= To-do item =
Reproduce the listing below word for word, keeping every line unchanged.

(Collected data)
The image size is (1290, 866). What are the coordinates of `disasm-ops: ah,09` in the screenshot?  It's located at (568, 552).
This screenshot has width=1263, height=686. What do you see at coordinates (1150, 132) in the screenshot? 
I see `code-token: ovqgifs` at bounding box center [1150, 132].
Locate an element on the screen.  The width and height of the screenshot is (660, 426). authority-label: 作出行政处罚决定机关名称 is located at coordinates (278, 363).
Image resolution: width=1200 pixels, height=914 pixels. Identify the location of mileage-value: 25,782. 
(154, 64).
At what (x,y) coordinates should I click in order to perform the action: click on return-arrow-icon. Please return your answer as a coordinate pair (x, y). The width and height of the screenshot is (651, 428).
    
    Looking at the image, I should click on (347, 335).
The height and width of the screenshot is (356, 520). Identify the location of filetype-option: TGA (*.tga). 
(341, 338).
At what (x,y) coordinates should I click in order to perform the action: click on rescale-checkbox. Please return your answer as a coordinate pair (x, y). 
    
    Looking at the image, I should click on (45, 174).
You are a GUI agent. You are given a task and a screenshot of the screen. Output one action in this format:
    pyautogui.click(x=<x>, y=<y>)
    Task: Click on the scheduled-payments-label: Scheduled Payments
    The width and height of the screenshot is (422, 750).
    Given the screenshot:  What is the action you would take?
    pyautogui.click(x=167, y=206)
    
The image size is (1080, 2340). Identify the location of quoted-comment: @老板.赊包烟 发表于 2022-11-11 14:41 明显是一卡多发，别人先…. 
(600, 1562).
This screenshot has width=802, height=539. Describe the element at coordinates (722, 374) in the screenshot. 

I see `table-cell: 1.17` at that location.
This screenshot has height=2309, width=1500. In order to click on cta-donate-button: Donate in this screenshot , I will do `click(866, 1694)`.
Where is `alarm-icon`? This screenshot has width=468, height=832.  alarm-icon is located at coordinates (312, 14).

= Result of the task =
The image size is (1290, 866). What are the coordinates of `disasm-ops: ah,09` in the screenshot?  It's located at (568, 552).
This screenshot has width=1263, height=686. What do you see at coordinates (1150, 132) in the screenshot? 
I see `code-token: ovqgifs` at bounding box center [1150, 132].
Locate an element on the screen.  The width and height of the screenshot is (660, 426). authority-label: 作出行政处罚决定机关名称 is located at coordinates (278, 363).
Image resolution: width=1200 pixels, height=914 pixels. Identify the location of mileage-value: 25,782. 
(154, 64).
At what (x,y) coordinates should I click in order to perform the action: click on return-arrow-icon. Please return your answer as a coordinate pair (x, y). The width and height of the screenshot is (651, 428).
    
    Looking at the image, I should click on (347, 335).
The height and width of the screenshot is (356, 520). Identify the location of filetype-option: TGA (*.tga). 
(341, 338).
At what (x,y) coordinates should I click in order to perform the action: click on rescale-checkbox. Please return your answer as a coordinate pair (x, y). 
    
    Looking at the image, I should click on (45, 174).
You are a GUI agent. You are given a task and a screenshot of the screen. Output one action in this format:
    pyautogui.click(x=<x>, y=<y>)
    Task: Click on the scheduled-payments-label: Scheduled Payments
    The width and height of the screenshot is (422, 750).
    Given the screenshot:  What is the action you would take?
    pyautogui.click(x=167, y=206)
    
The image size is (1080, 2340). Identify the location of quoted-comment: @老板.赊包烟 发表于 2022-11-11 14:41 明显是一卡多发，别人先…. 
(600, 1562).
This screenshot has width=802, height=539. Describe the element at coordinates (722, 374) in the screenshot. 

I see `table-cell: 1.17` at that location.
This screenshot has height=2309, width=1500. In order to click on cta-donate-button: Donate in this screenshot , I will do `click(866, 1694)`.
Where is `alarm-icon`? This screenshot has width=468, height=832.  alarm-icon is located at coordinates (312, 14).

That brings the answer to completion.